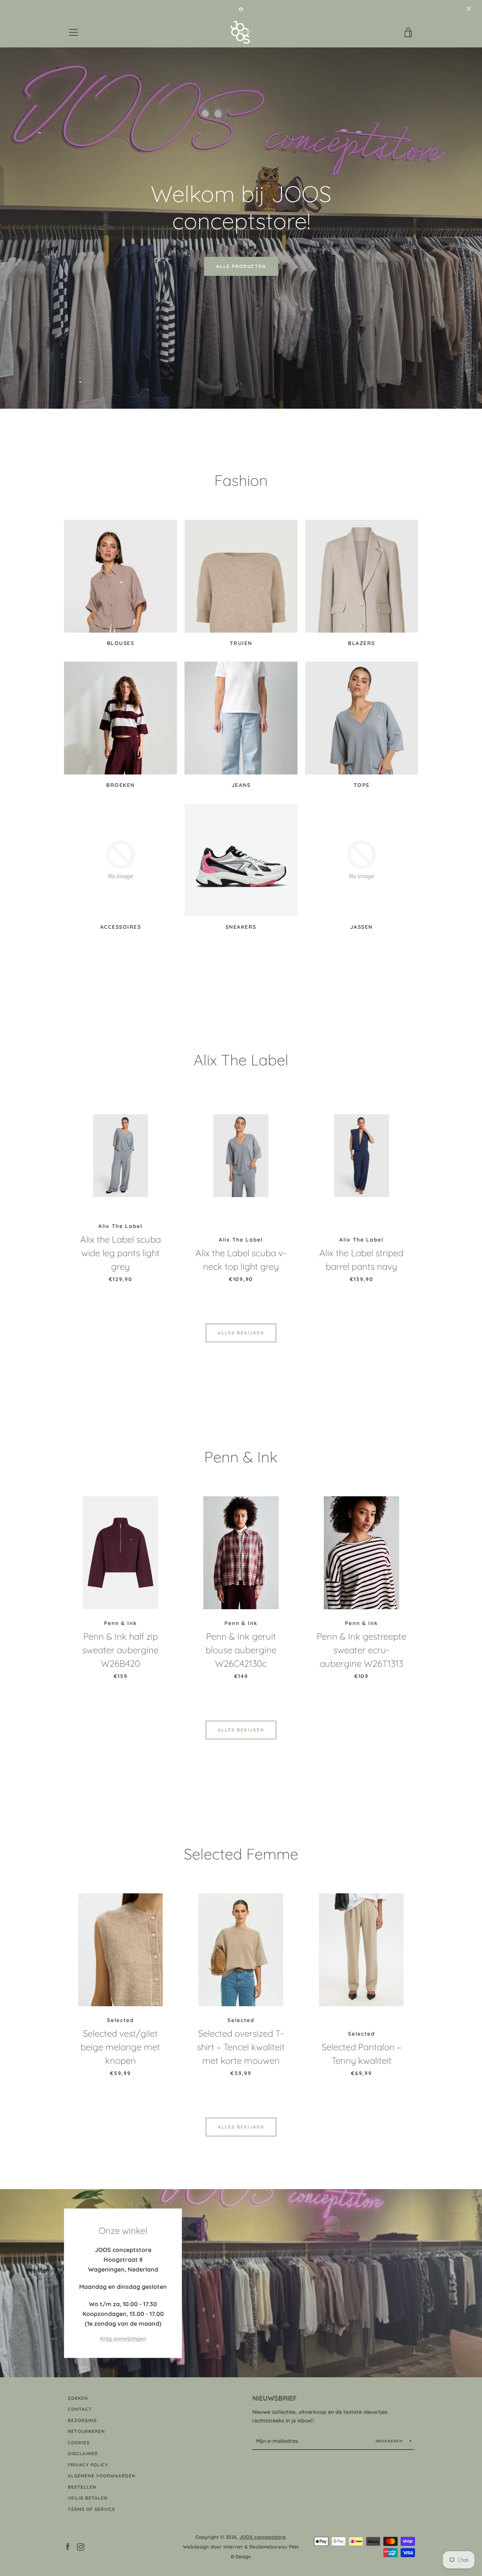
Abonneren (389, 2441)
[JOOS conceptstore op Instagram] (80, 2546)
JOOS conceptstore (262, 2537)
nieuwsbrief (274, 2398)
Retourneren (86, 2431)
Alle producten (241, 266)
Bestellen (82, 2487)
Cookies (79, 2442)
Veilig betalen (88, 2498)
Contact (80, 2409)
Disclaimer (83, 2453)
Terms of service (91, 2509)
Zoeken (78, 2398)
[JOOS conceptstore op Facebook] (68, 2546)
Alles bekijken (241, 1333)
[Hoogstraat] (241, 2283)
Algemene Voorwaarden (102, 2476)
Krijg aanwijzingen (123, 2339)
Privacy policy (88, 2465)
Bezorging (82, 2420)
= = =
**Requirement:** Which lines in the listing have the string "conceptstore"? Pick them out and copy them.

**Exercise solution:**
[JOOS conceptstore op Instagram] (80, 2546)
JOOS conceptstore (262, 2537)
[JOOS conceptstore op Facebook] (68, 2546)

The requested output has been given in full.